Sadly we don’t know how Beaumont’s injury was treated at the scene; if the first aid book for the location (as there would almost certainly have been one) survived perhaps we might be able to find out more. Given only accidents which involved several days off work were reported to the Railway Inspectors at this time, presumably Beaumont was convalescing for a little while at least. Crush injuries were reasonably common at this time, though might be more severe – as when workers were caught between vehicles. In this case, whilst no doubt uncomfortable, at least Beaumont survived.
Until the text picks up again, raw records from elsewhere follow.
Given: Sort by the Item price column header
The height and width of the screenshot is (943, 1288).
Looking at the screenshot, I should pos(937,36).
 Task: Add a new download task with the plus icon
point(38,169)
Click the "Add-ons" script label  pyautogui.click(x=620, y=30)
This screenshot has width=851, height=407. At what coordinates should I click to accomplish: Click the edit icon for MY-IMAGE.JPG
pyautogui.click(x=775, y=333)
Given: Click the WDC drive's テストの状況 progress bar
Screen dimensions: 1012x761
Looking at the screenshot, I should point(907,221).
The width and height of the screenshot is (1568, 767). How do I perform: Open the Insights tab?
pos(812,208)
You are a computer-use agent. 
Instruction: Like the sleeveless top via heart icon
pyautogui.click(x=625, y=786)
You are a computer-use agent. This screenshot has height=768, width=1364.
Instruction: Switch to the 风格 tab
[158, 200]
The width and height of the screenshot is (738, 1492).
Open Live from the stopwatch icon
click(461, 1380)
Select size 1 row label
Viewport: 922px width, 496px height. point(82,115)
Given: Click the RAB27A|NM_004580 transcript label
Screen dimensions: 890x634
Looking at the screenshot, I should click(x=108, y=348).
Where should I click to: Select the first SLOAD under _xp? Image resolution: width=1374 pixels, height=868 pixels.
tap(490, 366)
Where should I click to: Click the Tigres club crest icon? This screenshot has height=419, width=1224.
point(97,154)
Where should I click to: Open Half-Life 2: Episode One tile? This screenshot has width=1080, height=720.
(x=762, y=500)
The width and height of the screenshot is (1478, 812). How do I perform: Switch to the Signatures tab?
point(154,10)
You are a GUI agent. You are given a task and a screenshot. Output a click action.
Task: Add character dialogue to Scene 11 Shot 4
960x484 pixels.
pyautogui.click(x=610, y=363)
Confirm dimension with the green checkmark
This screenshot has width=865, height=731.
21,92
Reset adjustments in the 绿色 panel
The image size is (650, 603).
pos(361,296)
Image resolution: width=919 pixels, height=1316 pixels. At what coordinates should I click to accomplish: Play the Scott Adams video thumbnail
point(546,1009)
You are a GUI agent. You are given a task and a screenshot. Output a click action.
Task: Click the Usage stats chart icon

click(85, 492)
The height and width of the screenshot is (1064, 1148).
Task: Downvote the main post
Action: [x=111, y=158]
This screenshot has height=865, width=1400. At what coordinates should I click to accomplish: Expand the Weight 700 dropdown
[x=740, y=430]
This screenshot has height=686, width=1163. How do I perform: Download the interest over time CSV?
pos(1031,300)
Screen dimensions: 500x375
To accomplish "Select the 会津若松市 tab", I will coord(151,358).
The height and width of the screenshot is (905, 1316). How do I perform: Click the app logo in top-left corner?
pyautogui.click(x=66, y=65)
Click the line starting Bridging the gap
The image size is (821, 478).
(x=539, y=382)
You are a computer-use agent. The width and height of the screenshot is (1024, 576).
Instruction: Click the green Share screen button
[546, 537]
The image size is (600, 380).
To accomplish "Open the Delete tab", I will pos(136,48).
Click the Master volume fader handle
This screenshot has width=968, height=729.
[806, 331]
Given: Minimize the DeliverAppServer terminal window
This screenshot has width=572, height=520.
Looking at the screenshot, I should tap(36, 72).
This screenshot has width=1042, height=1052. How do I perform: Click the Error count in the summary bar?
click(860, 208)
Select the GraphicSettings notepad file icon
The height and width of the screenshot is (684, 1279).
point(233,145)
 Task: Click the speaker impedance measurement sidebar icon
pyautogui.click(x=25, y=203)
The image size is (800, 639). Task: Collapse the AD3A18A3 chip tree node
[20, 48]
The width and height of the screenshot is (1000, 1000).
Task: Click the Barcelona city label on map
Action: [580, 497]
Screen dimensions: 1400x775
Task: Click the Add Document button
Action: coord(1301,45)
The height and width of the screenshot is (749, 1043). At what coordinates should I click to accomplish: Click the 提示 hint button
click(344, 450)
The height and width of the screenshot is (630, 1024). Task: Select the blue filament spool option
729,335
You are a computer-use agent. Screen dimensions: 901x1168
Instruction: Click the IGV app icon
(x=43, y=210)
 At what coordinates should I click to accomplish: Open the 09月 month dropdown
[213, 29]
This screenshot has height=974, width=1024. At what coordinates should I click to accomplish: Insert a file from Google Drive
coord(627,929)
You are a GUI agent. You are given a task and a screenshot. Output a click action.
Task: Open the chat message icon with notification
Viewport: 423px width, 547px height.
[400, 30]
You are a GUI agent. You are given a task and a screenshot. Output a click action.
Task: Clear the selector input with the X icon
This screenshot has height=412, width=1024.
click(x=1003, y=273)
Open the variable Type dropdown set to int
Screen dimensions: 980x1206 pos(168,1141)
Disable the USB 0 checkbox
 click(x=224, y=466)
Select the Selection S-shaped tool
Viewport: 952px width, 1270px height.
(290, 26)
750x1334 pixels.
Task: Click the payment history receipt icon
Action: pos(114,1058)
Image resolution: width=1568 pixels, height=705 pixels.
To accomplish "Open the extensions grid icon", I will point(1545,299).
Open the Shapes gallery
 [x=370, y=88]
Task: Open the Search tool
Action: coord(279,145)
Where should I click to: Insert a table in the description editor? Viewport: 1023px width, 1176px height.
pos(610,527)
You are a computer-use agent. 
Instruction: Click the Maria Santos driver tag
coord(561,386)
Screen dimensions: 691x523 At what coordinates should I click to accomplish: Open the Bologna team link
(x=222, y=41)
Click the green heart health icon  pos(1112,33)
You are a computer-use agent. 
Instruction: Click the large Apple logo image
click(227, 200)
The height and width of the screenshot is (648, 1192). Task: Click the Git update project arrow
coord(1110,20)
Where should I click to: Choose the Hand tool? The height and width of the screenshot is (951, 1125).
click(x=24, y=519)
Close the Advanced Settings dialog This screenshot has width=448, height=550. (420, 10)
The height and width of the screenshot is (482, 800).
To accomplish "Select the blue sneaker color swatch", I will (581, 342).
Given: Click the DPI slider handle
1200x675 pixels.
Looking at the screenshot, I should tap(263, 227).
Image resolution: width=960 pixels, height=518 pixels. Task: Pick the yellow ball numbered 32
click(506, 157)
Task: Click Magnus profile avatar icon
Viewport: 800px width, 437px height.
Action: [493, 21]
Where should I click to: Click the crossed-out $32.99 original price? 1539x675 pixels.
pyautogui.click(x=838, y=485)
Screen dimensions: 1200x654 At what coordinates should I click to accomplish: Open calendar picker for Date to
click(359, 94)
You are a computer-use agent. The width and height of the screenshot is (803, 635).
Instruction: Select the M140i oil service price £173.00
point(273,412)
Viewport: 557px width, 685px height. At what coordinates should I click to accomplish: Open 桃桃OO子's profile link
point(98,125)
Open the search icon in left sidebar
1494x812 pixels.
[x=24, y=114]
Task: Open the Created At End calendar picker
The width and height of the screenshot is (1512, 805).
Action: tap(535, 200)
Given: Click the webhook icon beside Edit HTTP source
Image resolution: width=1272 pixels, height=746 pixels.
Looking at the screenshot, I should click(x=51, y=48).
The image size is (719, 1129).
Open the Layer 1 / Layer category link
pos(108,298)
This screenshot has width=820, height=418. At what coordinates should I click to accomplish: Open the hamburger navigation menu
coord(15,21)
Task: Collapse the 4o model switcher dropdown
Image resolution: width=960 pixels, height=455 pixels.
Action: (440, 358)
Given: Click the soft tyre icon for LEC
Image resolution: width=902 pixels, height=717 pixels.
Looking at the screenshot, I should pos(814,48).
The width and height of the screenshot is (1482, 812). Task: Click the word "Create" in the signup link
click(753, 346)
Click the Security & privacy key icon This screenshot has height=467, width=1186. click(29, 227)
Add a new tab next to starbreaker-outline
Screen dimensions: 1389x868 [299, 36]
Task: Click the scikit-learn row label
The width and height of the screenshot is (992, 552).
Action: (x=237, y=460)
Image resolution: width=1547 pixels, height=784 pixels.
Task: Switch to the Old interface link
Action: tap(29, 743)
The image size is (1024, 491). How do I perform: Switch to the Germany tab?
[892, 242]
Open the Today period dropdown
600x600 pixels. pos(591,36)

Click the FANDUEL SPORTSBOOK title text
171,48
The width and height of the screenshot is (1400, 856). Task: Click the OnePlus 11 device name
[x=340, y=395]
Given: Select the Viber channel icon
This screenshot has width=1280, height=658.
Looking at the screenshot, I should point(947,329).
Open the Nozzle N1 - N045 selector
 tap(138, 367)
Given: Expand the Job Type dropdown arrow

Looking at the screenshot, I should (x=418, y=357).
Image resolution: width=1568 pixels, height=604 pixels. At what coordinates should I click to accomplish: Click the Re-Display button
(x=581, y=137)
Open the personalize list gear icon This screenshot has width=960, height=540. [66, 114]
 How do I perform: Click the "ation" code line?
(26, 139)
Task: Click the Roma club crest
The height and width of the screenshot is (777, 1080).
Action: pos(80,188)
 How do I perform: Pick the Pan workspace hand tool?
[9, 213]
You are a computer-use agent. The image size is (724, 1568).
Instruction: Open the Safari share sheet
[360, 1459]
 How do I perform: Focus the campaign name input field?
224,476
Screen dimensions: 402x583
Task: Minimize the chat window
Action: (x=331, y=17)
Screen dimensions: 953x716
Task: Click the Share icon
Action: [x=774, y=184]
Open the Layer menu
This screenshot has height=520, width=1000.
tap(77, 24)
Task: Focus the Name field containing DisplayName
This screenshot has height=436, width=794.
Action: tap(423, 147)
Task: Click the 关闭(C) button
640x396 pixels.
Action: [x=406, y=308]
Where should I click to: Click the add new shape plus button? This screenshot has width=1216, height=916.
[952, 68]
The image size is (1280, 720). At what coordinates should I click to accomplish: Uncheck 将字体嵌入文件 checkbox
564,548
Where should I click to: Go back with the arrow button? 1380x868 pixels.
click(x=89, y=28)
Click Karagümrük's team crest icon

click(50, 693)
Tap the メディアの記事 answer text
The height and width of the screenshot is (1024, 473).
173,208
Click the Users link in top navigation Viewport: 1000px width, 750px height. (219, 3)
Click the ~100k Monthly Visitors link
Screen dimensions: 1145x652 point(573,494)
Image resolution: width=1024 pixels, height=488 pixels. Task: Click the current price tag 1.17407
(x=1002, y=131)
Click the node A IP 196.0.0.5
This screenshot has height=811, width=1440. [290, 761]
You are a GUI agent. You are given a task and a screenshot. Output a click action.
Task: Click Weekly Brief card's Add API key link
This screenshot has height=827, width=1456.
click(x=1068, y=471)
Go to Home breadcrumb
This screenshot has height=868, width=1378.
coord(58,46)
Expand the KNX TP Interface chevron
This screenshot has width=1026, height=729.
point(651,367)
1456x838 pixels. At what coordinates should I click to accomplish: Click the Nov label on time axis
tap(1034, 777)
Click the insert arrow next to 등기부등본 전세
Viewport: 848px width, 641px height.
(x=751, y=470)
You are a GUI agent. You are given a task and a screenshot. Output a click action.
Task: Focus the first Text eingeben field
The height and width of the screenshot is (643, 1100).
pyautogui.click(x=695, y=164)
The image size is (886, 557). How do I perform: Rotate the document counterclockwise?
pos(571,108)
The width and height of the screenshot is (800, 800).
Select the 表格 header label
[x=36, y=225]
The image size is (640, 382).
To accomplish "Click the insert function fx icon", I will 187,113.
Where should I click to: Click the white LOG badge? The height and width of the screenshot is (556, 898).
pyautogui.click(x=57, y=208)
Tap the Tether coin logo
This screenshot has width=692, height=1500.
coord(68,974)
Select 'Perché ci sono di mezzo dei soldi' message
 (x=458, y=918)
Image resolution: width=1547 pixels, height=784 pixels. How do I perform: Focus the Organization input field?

So – from a relatively short report (3 paragraphs, about 500 words), it’s possible to pull out a number of details which tell us a lot about early 20th-century working practices and accident investigation on the railways, and about the ways in which staff accidents were produced by factors and decisions over which individual workers like Beaumont had little control. In itself the report tells us something about the ways in which the state regulated the railway industry – and of course, it gives us a little bit more insight into the lived experience of one railway worker.